Introduction to the HTTP Protocol

The Hypertext Transfer Protocol (HTTP) is the backbone of the World Wide Web. Developed in 1993 to support information exchange at CERN in Switzerland, HTTP is a very simple protocol, involving no authentication and only a few possible client commands. It's optimized for the lightweight serving of small (several kilobytes at most) text files, in keeping with the original intent of HTTP as a means of disseminating interlinked informational pages in the newly developed markup language understood by HTTP browsers, known as the Hypertext Markup Language (HTML).

Although originally not intended for this purpose, HTTP is now used for the transfer of large binary files, often including many inline images requested at once from an HTML page as it renders. This kind of data transfer was seldom done in the early days of the Web (GIF and JPEG image support in 1994 was sporadic across various platforms). In response to this change, certain augmentations have been made to the HTTP specification. The most important of these is the HTTP/1.1 standard, which provides features such as pipelining (combining the responses to many simultaneous requests into a single response stream), improved caching, partial requests (for resuming interrupted downloads), and compression. HTTP/1.1 is widely used on most popular browsers today, but HTTP/1.0 is a useful fallback that all browsers understand.

Unlike SMTP, FTP, and many other such popular protocols, HTTP is stateless, meaning that there isn't a concept of a "session" where a client connects to a server, performs several transactions, and then ends the connection. HTTP permits only a single request per connection, and therefore it's really not possible to determine how many users are connected to a web server at any given time (except for downloads that are currently in progress).
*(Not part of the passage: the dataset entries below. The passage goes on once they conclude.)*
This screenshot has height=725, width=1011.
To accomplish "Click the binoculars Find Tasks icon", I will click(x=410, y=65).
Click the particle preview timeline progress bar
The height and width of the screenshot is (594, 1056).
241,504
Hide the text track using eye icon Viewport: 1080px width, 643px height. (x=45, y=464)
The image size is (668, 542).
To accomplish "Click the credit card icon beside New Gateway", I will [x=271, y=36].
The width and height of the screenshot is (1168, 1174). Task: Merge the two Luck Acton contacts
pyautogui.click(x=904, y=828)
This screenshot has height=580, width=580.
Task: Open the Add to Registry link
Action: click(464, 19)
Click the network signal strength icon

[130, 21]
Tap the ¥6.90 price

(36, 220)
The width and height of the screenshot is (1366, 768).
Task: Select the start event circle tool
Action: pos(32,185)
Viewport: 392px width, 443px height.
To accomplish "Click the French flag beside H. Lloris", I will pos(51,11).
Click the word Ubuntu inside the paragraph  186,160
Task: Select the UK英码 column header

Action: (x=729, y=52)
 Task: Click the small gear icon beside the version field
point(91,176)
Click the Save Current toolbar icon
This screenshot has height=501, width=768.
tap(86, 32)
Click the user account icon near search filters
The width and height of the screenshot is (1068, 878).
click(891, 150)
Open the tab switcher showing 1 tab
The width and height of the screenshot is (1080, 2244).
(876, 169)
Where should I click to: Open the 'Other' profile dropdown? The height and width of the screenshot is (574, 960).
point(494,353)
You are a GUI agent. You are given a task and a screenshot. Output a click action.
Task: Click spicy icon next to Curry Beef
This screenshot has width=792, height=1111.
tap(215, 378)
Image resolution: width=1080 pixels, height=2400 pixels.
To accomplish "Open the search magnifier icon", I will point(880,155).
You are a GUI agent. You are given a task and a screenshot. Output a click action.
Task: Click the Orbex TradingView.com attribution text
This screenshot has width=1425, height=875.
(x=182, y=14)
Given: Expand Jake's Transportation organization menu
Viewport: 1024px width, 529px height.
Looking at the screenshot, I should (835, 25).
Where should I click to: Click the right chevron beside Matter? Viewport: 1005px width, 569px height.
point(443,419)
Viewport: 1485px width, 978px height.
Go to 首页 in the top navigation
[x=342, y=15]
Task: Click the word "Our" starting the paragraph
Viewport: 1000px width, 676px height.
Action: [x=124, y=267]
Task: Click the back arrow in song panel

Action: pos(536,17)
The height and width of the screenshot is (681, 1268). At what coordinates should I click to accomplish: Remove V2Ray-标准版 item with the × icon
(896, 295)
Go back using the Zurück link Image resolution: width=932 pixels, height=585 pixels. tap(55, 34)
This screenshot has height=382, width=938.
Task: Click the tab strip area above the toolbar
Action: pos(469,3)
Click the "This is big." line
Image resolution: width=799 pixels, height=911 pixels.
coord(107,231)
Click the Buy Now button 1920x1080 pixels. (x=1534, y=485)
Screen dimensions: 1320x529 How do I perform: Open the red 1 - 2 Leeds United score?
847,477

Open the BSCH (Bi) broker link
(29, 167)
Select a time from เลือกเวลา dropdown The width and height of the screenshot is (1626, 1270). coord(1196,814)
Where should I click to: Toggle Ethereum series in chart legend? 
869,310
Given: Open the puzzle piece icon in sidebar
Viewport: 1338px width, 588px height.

This also means there aren't any of the topological issues associated with protocols such as SMTP: Relaying, MX records, queues, and so on aren't relevant to HTTP. Instead, the problems that an HTTP server administrator faces have mostly to do with bandwidth, CPU, and memory resources, and with their most efficient use as concurrent activity grows with the popularity of the website.

HTTP Request Structure

The structure of an HTTP/1.0 request is about as simple as it can get. You can simulate an HTTP transaction by connecting to port 80 of an HTTP server and issuing a GET request (which can contain multiple lines) in the following form:

# telnet www.example.com 80 Connected to www.example.com. Escape character is '^]'. GET / HTTP/1.0 HTTP/1.1 200 OK Date: Thu, 12 Jan 2006 18:38:23 GMT Server: Apache/1.3.33 (Unix) DAV/1.0.3 PHP/4.4.0 Content-Location: index.html Vary: negotiate,accept-language,accept-charset TCN: choice Last-Modified: Thu, 07 Aug 2003 20:11:54 GMT ETag: "52ab66-3c-43c6a251" Accept-Ranges: bytes Content-Length: 60 Connection: close Content-Type: text/html Content-Language: en <HTML> <TITLE>test page</TITLE> <BODY> test </BODY> </HTML>

You could instead issue a HEAD request of the same form, to retrieve the headers only, not the message body. You enter a blank line to indicate the end of the multiline request (press Enter twice).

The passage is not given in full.